Which approach is the best? That depends on the context. If you expect somebody to actually read your text, the Java approach might just let an error slip unnoticed for a long time, while the Python approach would trigger an immediate 'heads up!'. Otherwise if you're just logging something to the console (or to any other stream) an exception might disrupt your otherwise well-working program and force an unnecessary quit. The Java approach just looks easier for the non-charset-aware because it throws fewer errors around.

But there's another situation where Java falls short of Python: source file encoding. While Python allows setting it on a per-file basis and defaults it to iso-8859-1 if the coding directive is not there, on Java you'll use javac -encoding flag to set it globally, per compile, in order to tell the compiler which kind of encoding the source file uses; if you don't pass such option, the platform default converter is used

What's the problem with this approach? Consider a very common situation: you work on a project on Linux, your platform defaults to UTF-8 and everything just works.

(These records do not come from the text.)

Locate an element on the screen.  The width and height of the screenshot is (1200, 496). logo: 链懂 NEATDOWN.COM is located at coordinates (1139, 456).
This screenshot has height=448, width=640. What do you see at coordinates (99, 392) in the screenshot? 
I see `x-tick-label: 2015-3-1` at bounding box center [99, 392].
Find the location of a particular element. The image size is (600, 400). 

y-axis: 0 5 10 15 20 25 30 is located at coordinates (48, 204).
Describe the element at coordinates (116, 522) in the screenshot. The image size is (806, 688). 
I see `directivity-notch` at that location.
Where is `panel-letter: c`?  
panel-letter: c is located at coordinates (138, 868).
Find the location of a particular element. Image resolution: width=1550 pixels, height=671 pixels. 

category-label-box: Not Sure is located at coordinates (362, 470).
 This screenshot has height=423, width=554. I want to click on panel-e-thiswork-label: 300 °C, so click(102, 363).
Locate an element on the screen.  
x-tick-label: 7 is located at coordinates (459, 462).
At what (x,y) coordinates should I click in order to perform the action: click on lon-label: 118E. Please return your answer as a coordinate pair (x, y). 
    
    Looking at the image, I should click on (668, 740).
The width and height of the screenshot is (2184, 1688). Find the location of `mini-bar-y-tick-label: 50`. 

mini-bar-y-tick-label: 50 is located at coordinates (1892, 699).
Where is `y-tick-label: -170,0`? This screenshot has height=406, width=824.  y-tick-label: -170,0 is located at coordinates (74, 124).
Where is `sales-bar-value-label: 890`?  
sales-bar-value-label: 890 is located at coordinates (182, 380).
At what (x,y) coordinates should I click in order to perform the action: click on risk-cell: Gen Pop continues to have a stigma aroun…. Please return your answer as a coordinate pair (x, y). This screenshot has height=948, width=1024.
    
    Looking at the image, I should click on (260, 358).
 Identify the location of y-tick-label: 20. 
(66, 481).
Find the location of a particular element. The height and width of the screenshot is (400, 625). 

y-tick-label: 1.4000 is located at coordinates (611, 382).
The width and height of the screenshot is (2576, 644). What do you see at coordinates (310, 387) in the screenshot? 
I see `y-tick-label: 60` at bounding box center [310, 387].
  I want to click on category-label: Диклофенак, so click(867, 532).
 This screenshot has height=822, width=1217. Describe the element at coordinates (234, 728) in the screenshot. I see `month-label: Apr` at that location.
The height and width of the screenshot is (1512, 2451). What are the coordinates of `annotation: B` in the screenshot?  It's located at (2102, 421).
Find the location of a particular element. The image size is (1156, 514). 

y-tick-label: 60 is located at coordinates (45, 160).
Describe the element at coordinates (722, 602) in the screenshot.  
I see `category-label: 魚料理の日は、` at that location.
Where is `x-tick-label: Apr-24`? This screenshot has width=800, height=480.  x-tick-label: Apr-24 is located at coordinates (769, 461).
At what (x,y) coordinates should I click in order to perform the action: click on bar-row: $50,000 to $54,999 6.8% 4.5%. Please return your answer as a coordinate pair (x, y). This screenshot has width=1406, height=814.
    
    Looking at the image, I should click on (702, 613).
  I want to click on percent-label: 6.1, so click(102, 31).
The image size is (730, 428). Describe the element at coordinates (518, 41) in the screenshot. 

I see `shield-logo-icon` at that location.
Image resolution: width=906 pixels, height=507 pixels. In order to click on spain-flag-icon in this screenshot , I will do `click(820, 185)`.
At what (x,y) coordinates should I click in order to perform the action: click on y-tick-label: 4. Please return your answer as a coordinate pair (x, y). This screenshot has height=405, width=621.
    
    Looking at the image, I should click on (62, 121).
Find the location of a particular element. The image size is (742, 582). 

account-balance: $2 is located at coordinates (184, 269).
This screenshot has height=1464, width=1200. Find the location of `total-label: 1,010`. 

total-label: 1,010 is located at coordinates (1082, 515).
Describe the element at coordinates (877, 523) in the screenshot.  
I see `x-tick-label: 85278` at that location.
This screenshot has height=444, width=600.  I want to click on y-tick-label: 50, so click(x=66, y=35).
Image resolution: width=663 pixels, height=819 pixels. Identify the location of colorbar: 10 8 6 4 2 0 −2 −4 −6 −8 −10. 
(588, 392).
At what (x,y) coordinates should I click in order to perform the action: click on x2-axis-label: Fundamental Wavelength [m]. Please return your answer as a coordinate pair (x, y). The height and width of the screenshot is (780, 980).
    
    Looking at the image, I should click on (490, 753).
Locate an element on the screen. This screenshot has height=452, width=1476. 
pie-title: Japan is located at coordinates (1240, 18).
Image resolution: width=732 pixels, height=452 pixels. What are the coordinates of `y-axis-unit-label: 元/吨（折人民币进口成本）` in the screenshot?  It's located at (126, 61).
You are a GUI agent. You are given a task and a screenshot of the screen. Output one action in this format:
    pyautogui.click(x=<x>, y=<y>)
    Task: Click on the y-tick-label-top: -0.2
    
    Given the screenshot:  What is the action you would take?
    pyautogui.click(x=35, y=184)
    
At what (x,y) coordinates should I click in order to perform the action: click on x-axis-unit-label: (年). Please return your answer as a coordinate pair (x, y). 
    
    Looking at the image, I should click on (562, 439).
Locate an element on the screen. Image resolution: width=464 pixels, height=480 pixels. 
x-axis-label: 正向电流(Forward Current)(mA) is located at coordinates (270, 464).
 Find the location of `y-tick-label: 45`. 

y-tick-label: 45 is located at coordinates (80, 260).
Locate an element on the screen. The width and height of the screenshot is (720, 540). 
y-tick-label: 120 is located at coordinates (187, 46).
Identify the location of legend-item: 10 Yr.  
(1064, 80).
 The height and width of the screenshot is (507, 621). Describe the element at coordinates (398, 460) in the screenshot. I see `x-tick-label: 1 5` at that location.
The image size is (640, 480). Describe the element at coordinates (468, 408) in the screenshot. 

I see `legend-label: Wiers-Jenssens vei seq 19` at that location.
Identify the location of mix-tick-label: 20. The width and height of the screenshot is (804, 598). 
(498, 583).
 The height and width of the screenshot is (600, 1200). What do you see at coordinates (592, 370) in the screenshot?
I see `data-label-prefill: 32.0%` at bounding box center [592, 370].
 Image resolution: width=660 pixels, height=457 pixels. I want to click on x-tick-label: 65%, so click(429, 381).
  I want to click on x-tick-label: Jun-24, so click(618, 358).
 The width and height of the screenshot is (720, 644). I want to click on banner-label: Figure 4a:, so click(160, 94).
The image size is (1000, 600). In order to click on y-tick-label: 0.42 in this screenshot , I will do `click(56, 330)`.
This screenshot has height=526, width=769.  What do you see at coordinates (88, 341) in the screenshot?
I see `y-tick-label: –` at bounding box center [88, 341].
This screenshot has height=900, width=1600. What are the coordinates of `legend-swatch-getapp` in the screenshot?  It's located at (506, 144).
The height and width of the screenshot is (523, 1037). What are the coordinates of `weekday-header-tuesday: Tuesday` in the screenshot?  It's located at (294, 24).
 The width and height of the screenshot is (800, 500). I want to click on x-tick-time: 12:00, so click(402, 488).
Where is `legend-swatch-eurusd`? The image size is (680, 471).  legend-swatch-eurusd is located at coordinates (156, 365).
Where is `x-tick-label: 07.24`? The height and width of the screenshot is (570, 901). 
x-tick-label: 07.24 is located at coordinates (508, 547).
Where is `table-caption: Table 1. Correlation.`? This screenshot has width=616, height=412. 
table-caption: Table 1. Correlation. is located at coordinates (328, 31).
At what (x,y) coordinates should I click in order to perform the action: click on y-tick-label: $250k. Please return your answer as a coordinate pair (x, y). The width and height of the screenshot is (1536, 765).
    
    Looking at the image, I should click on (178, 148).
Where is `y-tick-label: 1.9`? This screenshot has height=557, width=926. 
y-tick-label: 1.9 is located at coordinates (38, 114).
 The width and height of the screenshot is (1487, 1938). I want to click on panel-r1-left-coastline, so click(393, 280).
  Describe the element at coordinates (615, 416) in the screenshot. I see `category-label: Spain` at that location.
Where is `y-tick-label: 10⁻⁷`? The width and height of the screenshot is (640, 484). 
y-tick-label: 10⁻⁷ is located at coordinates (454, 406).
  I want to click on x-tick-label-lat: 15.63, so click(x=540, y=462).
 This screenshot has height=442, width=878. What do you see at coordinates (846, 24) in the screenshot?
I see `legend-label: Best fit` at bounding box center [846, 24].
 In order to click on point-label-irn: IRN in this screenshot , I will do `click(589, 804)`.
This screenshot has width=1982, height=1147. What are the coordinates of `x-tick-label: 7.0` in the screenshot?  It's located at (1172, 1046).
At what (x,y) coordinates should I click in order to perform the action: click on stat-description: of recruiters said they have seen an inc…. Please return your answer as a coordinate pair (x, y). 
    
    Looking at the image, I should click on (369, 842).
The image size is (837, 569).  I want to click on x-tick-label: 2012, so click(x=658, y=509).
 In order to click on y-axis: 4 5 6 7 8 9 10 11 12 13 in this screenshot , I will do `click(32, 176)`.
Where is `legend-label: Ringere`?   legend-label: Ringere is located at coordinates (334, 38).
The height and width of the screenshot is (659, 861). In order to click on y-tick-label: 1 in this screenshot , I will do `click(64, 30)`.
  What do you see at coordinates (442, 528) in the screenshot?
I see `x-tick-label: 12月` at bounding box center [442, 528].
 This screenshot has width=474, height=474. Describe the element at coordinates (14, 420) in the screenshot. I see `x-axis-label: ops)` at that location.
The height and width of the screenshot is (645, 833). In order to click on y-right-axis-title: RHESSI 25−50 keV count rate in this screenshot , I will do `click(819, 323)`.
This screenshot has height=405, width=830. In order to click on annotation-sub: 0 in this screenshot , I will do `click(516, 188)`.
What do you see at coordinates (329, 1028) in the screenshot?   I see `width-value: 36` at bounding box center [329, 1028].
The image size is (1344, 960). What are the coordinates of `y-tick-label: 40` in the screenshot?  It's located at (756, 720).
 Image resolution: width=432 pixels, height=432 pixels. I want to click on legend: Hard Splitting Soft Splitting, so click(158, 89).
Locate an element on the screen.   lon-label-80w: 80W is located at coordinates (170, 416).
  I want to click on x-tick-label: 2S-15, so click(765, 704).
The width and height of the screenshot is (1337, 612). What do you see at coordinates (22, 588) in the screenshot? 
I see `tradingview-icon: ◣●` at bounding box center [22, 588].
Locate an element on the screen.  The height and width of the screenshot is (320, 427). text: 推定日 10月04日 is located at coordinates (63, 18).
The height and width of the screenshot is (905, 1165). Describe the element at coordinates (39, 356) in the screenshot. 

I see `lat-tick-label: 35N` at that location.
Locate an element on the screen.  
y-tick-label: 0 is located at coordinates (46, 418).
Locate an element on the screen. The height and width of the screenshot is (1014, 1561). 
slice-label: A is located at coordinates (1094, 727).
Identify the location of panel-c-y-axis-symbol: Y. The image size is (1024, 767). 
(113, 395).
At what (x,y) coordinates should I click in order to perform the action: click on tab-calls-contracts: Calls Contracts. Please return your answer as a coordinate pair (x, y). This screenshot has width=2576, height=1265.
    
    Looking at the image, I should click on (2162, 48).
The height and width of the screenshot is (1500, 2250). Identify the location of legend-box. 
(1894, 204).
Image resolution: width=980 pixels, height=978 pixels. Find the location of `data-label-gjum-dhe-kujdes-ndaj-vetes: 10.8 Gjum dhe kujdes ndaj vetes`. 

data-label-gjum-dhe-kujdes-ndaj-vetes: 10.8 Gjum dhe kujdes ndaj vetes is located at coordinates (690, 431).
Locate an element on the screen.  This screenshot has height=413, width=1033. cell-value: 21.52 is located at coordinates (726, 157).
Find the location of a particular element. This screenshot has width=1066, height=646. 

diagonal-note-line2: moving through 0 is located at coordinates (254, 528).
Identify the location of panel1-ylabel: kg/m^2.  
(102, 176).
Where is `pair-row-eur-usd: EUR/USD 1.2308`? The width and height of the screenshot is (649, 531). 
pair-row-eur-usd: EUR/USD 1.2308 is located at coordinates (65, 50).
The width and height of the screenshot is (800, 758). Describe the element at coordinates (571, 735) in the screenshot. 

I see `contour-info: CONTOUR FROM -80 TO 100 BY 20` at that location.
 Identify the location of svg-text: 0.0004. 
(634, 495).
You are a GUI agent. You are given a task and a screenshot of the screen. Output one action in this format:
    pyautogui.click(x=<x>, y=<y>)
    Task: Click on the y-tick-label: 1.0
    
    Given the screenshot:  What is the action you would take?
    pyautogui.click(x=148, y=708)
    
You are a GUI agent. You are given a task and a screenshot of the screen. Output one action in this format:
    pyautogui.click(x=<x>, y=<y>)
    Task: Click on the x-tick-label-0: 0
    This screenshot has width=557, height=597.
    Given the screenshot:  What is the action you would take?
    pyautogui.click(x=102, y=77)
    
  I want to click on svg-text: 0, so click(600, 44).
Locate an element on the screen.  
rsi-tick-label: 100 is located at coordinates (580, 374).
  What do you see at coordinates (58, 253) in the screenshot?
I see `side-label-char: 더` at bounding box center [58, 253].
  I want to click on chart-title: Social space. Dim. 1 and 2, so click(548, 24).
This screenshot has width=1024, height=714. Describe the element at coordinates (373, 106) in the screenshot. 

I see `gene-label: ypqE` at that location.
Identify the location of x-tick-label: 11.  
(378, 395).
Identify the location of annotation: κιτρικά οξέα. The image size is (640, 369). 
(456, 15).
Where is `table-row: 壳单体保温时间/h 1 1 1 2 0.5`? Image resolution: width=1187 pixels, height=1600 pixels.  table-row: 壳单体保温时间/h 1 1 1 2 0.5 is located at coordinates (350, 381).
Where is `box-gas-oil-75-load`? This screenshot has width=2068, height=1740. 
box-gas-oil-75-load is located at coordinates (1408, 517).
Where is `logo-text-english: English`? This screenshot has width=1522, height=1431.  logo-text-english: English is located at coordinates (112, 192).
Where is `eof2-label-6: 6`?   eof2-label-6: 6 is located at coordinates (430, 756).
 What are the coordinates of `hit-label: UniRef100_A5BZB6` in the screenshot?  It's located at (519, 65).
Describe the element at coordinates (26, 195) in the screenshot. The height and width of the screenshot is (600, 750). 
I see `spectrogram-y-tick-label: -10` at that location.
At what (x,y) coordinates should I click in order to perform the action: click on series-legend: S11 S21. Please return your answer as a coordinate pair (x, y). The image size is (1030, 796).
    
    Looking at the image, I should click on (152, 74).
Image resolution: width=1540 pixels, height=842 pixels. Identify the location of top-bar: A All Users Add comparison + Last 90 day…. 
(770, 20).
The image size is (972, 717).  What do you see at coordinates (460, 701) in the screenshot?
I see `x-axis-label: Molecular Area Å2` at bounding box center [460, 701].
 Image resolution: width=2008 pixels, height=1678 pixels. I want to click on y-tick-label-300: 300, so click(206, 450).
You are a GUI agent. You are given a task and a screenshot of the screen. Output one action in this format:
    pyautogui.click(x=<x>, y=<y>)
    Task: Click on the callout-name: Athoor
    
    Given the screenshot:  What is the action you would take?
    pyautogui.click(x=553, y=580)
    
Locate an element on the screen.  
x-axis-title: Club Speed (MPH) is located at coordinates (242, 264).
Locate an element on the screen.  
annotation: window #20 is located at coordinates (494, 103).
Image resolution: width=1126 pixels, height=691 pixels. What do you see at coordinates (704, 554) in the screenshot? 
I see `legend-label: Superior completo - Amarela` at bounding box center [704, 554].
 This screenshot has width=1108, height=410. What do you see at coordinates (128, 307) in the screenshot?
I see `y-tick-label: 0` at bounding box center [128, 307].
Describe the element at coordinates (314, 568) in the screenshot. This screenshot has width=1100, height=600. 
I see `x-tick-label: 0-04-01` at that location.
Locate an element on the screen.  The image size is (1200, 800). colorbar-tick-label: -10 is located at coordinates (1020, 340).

Then you checkout your project on Windows; you compile it, the default charset is Windows-1252 and all your files print garbage. That's what happens, in fact:

echo "utf8 compiled:"
javac -encoding utf8 eu/franzoni/examples/pythonvsjavaencoding/Encoding.java && java eu.franzoni.examples.pythonvsjavaencoding.Encoding
echo "windows-1252 compiled:"
javac -encoding windows-1252 eu/franzoni/examples/pythonvsjavaencoding/Encoding.java && java eu.franzoni.examples.pythonvsjavaencoding.Encoding

result:

utf8 compiled:
class java.io.PrintStream
UTF-8
àèìòù
àèìòù
windows-1252 compiled:
class java.io.PrintStream
UTF-8
àèìòù
àèìòù

As you can see there, it's not that the JVM encoding has any issue at runtime; it's the parser, at compile time, which is told a wrong encoding about the string literals in your source code. There's no way around this!

What I can recommend you is to ALWAYS set the project.build.sourceEncoding property when using Maven to compile, and to ALWAYS set the encoding attribute whenever you're using Ant. This will save you a lot, lot, lot of headaches.